Stored data entries
■ ■ ■ ■ ■ ■ ■
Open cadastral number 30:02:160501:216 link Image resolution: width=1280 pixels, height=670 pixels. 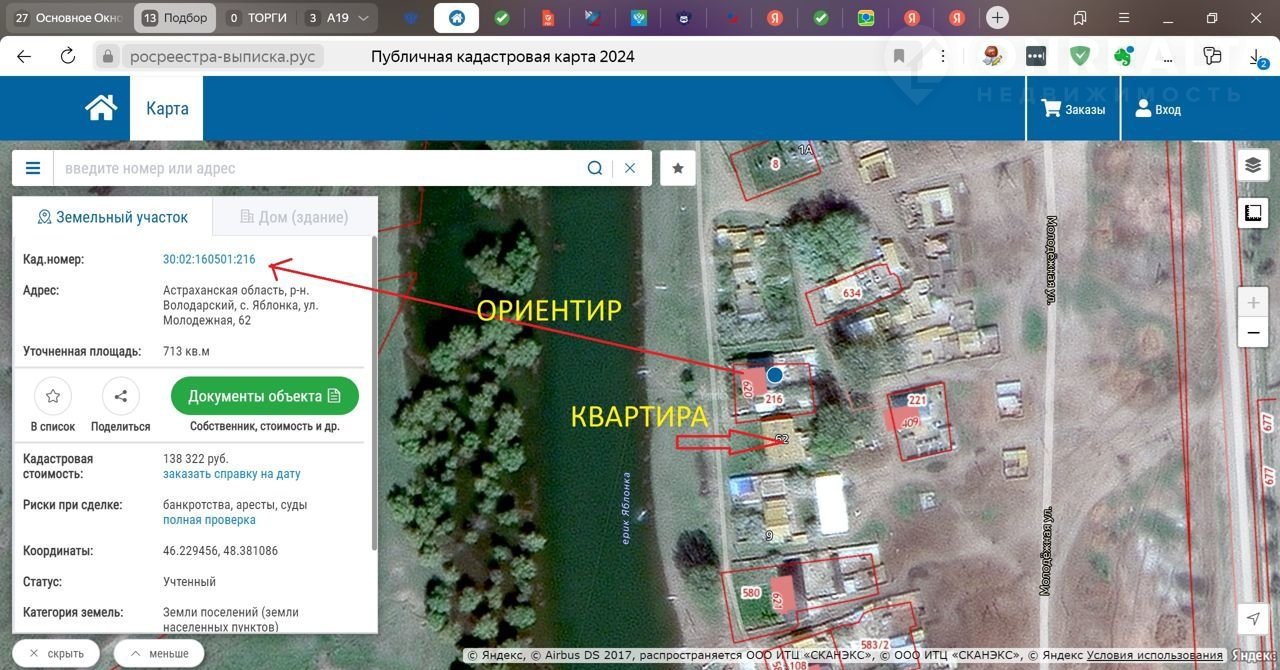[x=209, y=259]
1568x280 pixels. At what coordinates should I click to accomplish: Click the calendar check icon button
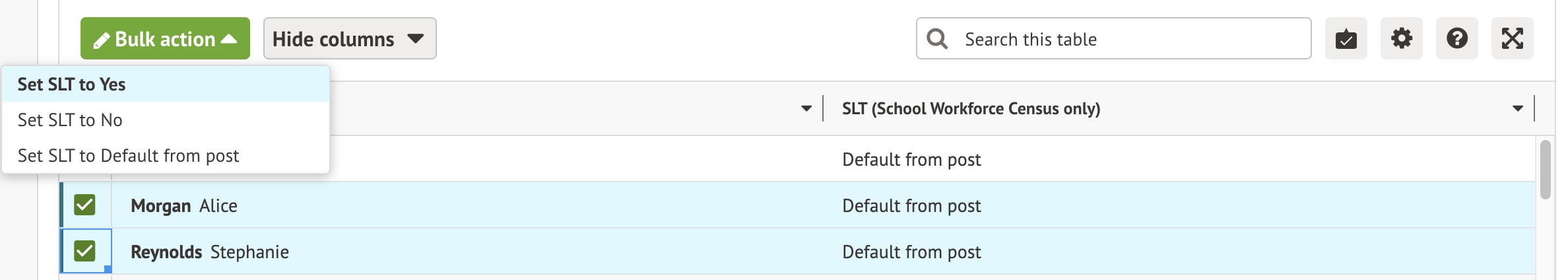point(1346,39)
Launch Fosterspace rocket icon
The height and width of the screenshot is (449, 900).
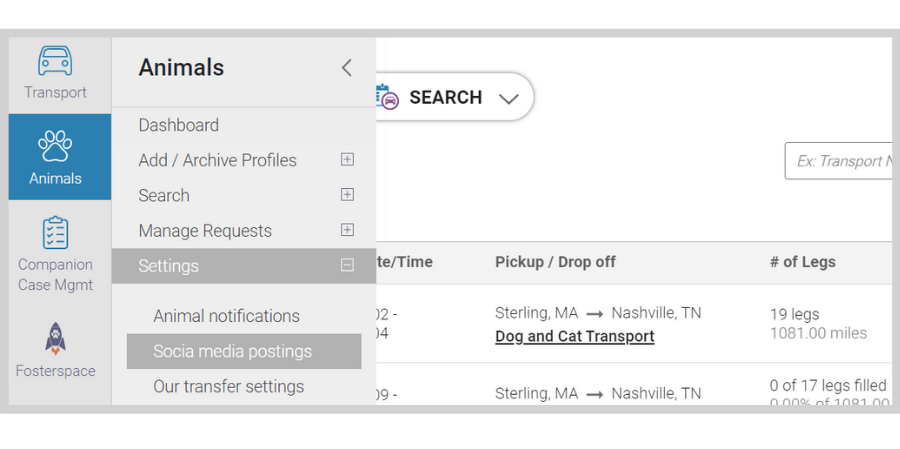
■ ■ ■ ■ ■ ■ ■
What are the lines from the one containing "Launch Fosterspace rocket icon" through the end of the records? Write them out exactly, leaving out the pictures.

Launch Fosterspace rocket icon
The height and width of the screenshot is (449, 900).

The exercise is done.